Mandelson vetting scandal deepens, Starmer faces backlash over oversight failures
A failed vetting decision for Peter Mandelson has turned into a test of Keir Starmer’s judgment, after ministers faced claims they kept Parliament in the dark.

Peter Mandelson's brief return as ambassador to Washington has become a test of Keir Starmer’s authority, after it emerged the Foreign Office overruled its own vetting agency to clear him for one of Britain’s most sensitive diplomatic posts. The decision now threatens to eclipse the original scandal, shifting attention from Mandelson’s ties to Jeffrey Epstein to the prime minister’s judgment, staffing choices and grip on government.
Mandelson was appointed in December 2024 and took up the job on 10 February 2025, despite UK Security Vetting, the Cabinet Office agency responsible for security checks, recommending against clearance. Developed Vetting is required for access to top secret material, making the overrule especially significant. The ambassadorial posting ended on 11 September 2025, after fresh information emerged about Mandelson’s relationship with Epstein and emails in which he backed Epstein’s efforts to challenge his 2008 conviction.

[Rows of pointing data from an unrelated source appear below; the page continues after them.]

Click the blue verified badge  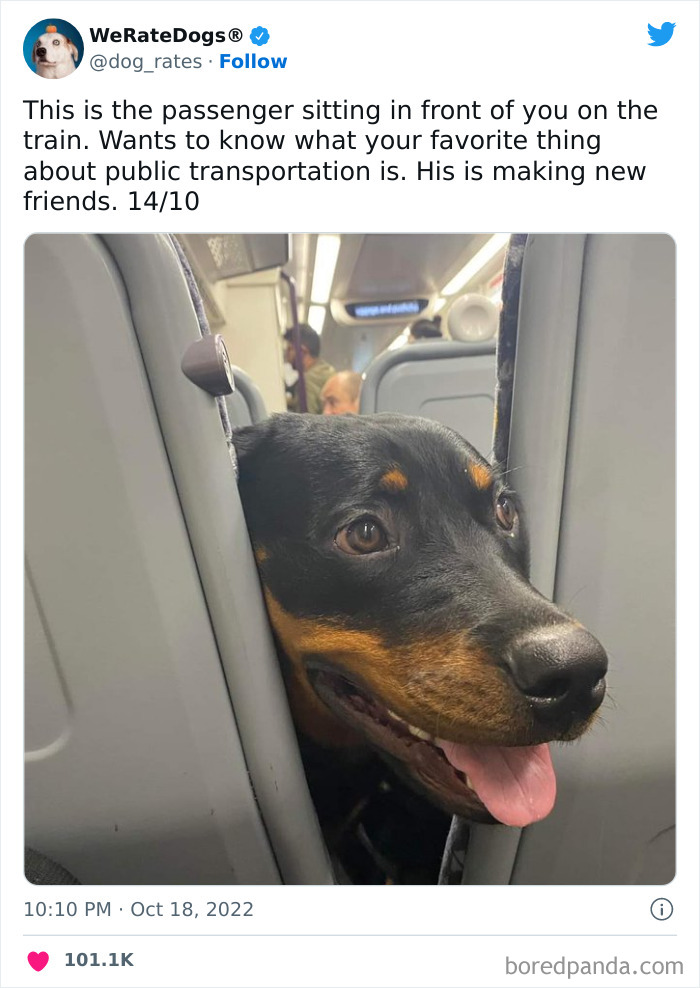[260, 36]
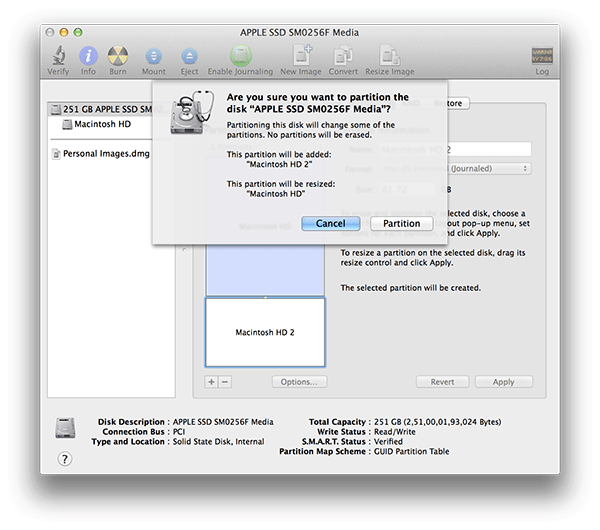
Task: Open the Log viewer icon
Action: [541, 56]
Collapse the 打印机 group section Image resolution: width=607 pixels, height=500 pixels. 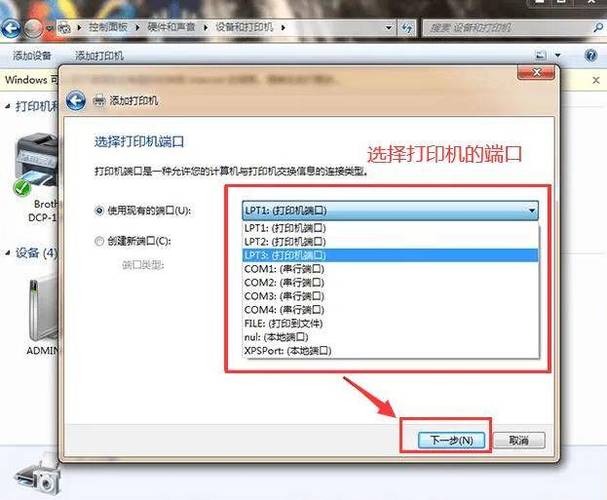coord(8,106)
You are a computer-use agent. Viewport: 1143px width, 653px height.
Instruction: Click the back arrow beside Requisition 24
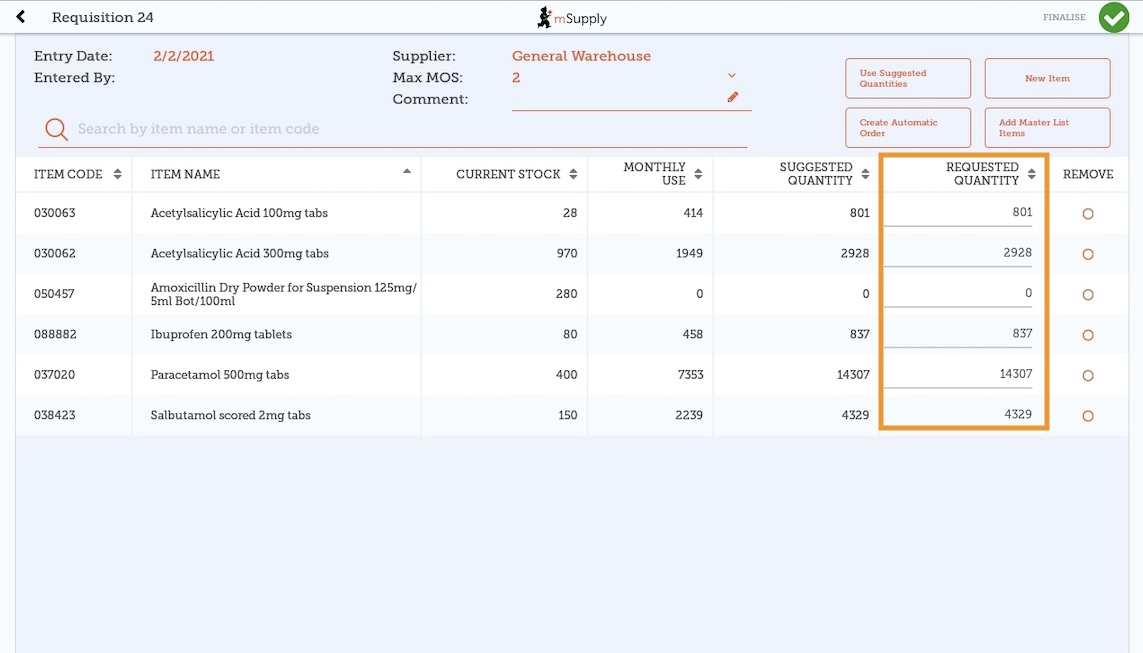20,17
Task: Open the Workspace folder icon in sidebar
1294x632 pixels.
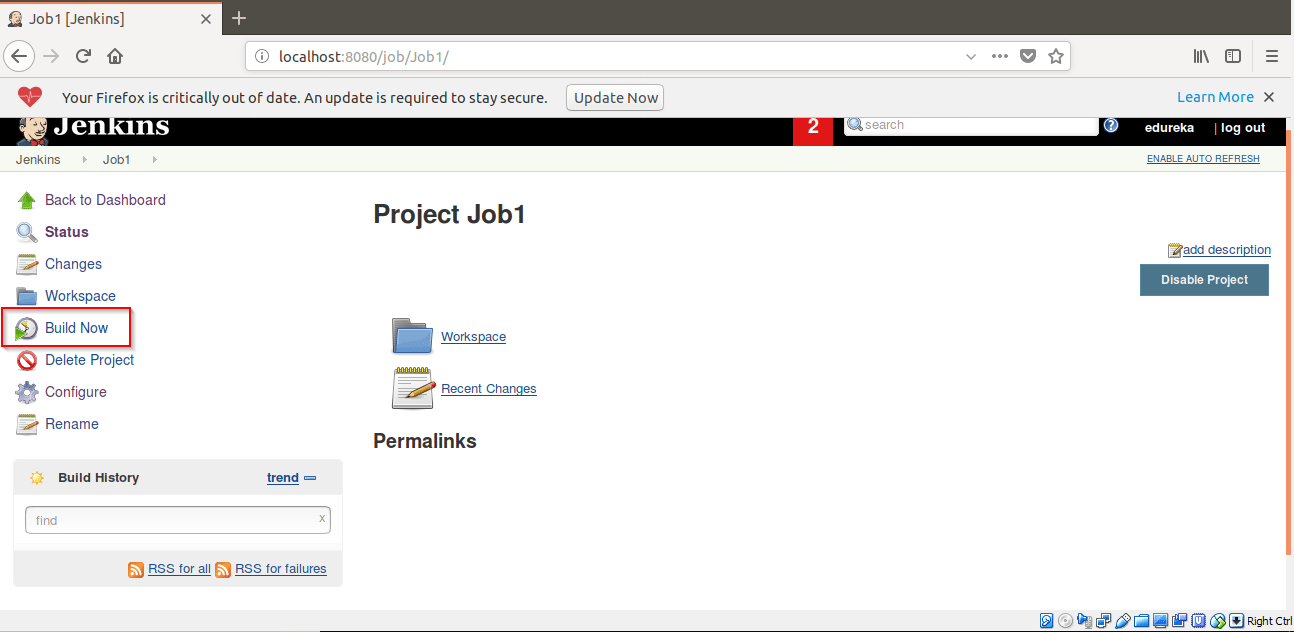Action: pyautogui.click(x=26, y=295)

The fallout widened sharply on 17 April 2026, when Starmer said he was furious that he had not been told Mandelson had failed the vetting process. Conservative leader Kemi Badenoch said Starmer’s position was untenable and renewed calls for him to resign. The charge against the prime minister is no longer only that Mandelson was a poor appointment, but that No 10 may not have had proper control over a process involving access to top secret material and a senior diplomatic post in Washington.
Starmer has said he will go to Parliament on Monday, 20 April 2026, to set out the facts, while the Foreign Affairs Committee has asked former Foreign Office permanent under-secretary Sir Olly Robbins to give evidence on Tuesday, 21 April 2026. The Foreign Office has said neither Starmer nor any minister knew Mandelson had been granted clearance against the vetting recommendation until this week, but that explanation has not stopped questions over ministerial accountability, or over whether Starmer misled Parliament when he previously said the usual process had been followed.
For Starmer, the danger is no longer confined to Mandelson’s past. It now reaches into the machinery of government itself, with critics asking how a veteran Labour figure, a former MP for Hartlepool from 1992 to 2004, a European commissioner from 2004 to 2008, a Cabinet minister under Tony Blair and Gordon Brown, and a life peer since 2008, could be sent to Washington without the system that checked him properly understood at the top.